**** The data

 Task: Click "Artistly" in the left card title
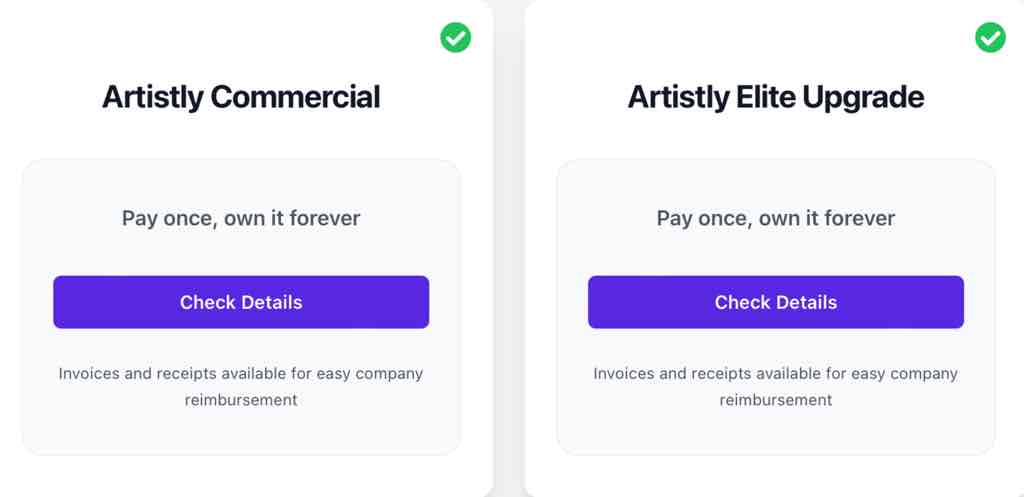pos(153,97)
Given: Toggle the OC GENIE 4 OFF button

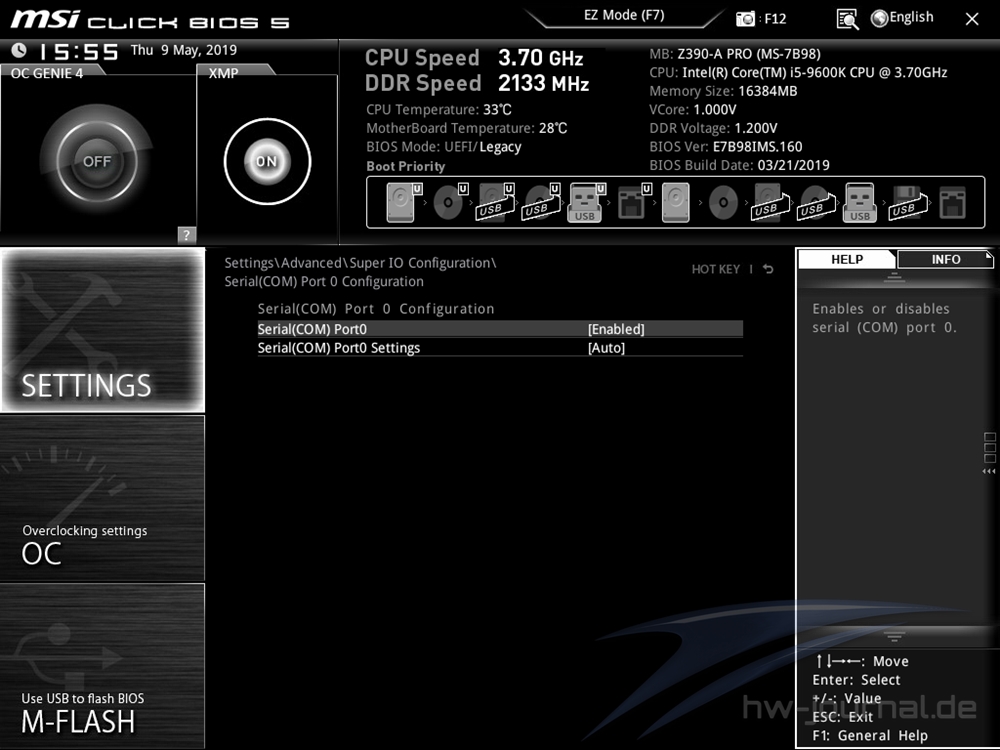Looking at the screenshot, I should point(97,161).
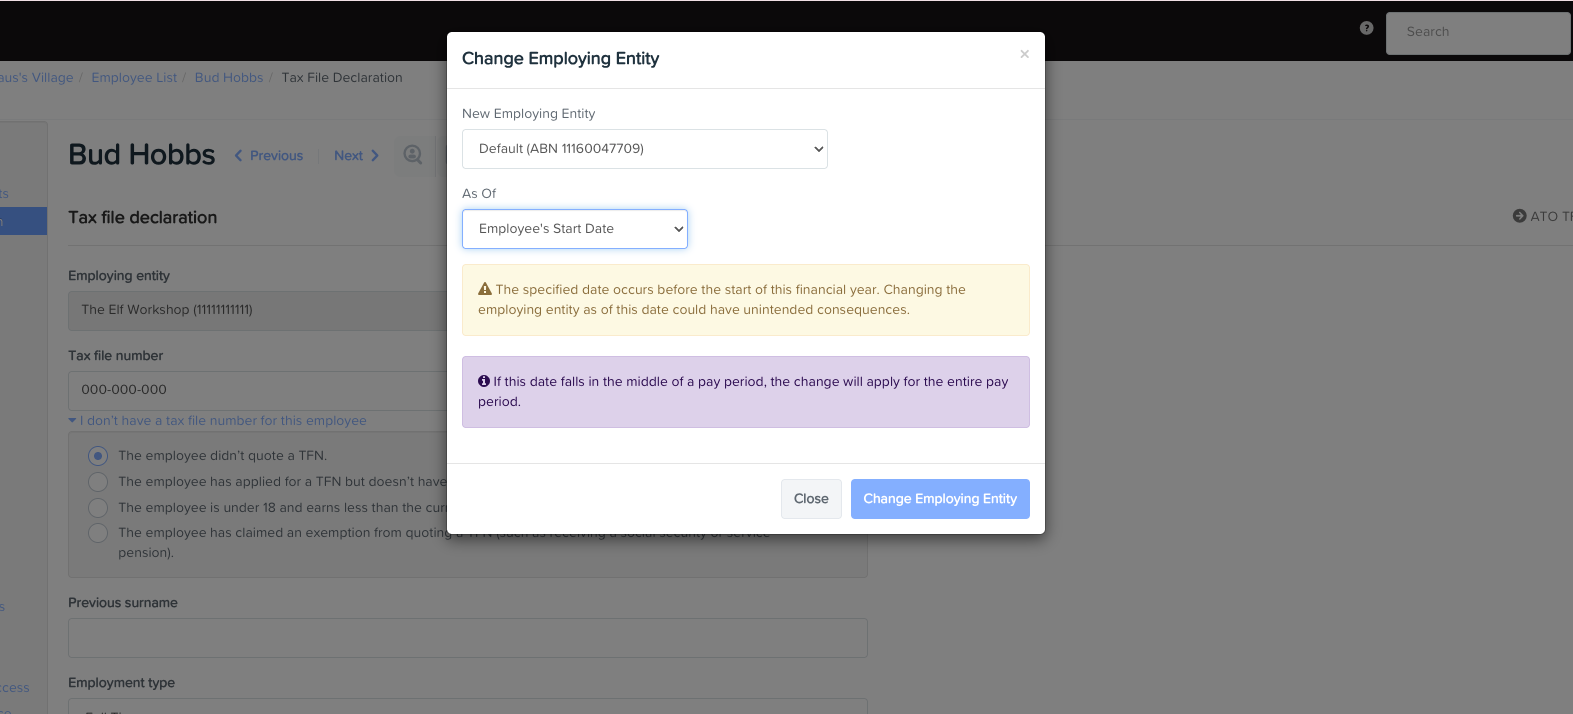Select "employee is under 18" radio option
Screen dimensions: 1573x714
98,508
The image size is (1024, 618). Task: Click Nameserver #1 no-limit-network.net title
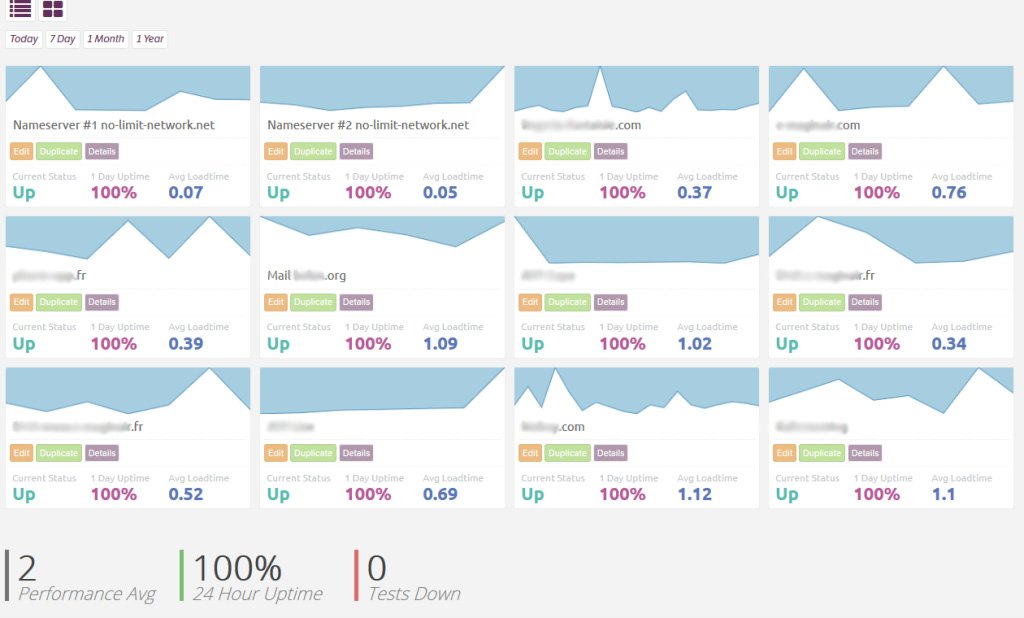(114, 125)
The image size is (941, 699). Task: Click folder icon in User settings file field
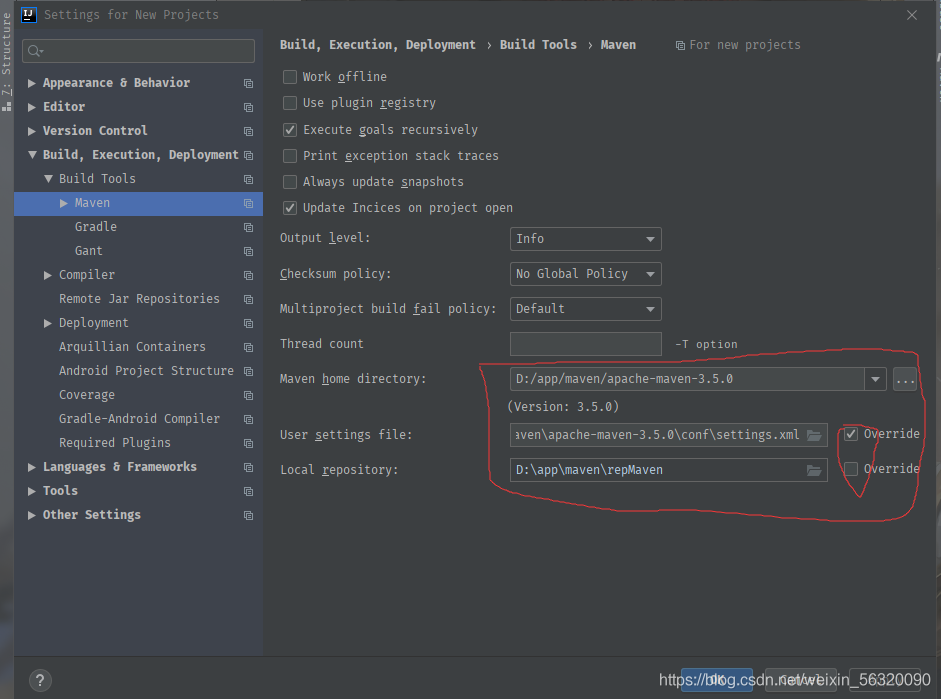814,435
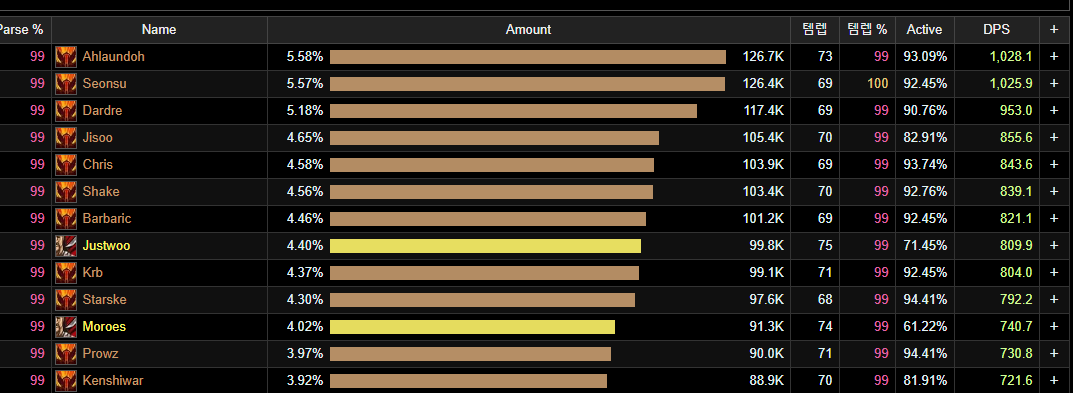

********

◆ Try it
The complete material, set down exactly and stripped of pictures, is the expected response.

◆ Exercise solution
 Task: Click "Artistly" in the left card title
pos(153,97)
Given: Toggle the OC GENIE 4 OFF button

Looking at the screenshot, I should point(97,161).
Select "employee is under 18" radio option
Screen dimensions: 1573x714
98,508
The image size is (1024, 618). Task: Click Nameserver #1 no-limit-network.net title
(114, 125)
The image size is (941, 699). Task: Click folder icon in User settings file field
814,435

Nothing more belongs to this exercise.